Originally posted by Sergio
View Post
That the code is here doesn't mean its free. What about patents, what about license revoke, what about relicensing and actual protection of the freedom. The first two aspects are usually controlled by separate agreements (outside of BSD), thus BSD code gives you no right to run the code in itself.
If the code is published under open license, no company is limited to use it in how they see it fit.
If its not a backend development tool, library, parts bin or driver - then the market share will be given to the first with higher investment and faster reaction. Think Gates.
If it is a backend development tool, then the company distributing it is almost guaranteed uses proprietary frond-ends to gain the revenue.
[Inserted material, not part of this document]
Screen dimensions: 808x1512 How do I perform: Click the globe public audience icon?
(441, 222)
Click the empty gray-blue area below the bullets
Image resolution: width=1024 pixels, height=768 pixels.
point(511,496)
The BSD-licensed guts is nothing but a pet-project, shifted outside - but not set free. For example, the panels of server administration that make hosting and configuration easy - are all proprietary. The MacOSX - uses a lot of BSD guts, but its all proprietary. This is not free software, its a refracted proprietary.
If its a library, then this library is either promoting generic interface and aiming for maximum compatibility, or its copyright holders don't care where its gonna be used.
The driver case was explained above, they are not getting funds from driver itself, but from service and hardware sells.
All-in-all the code is open, do what you want, no obligations. But :
Unworthy code will be not touched by a company. It will sit slowly as a hobby project and depricate, or rise its worthiness.
If its a worthy code and fits within company agenda, they will think twice before contributing anything back due to the legal costs, unnecessity to do so (loose of time/money over unnecessary negotiations) and loose of competitive advantage. They will tend to keep the changes in best case, and expand/extinguish in the worst case. Even if its an interface, but widely popular, why not salt it with a few features and market it? Think 802.11n 150/300 mbit proprietary channel bindings implementations - they are not compatible with each other.
And if its worthy and they still develop and contribute back - then they have a reason to do so. They either produce proprietary frontends, plugins or similar, and the code in question is not their selling point. In fact, its barely usable to anyone except engineers.
Originally posted by Sergio
View Post
For example, a law against slavery restricts my freedom to capture and work slaves, but preserves the freedom of all potential slaves. The GPL is analogous to a law preventing slavery(of the software). While it does indeed contain restrictions, those restrictions actually encourage more freedom, not less.
Say, is slavery as in "stripping the freedom" acceptable? In your model - it is. In my model - it is not. What you call freedom is in fact - anarchy. Has anarchy EVER been democratic?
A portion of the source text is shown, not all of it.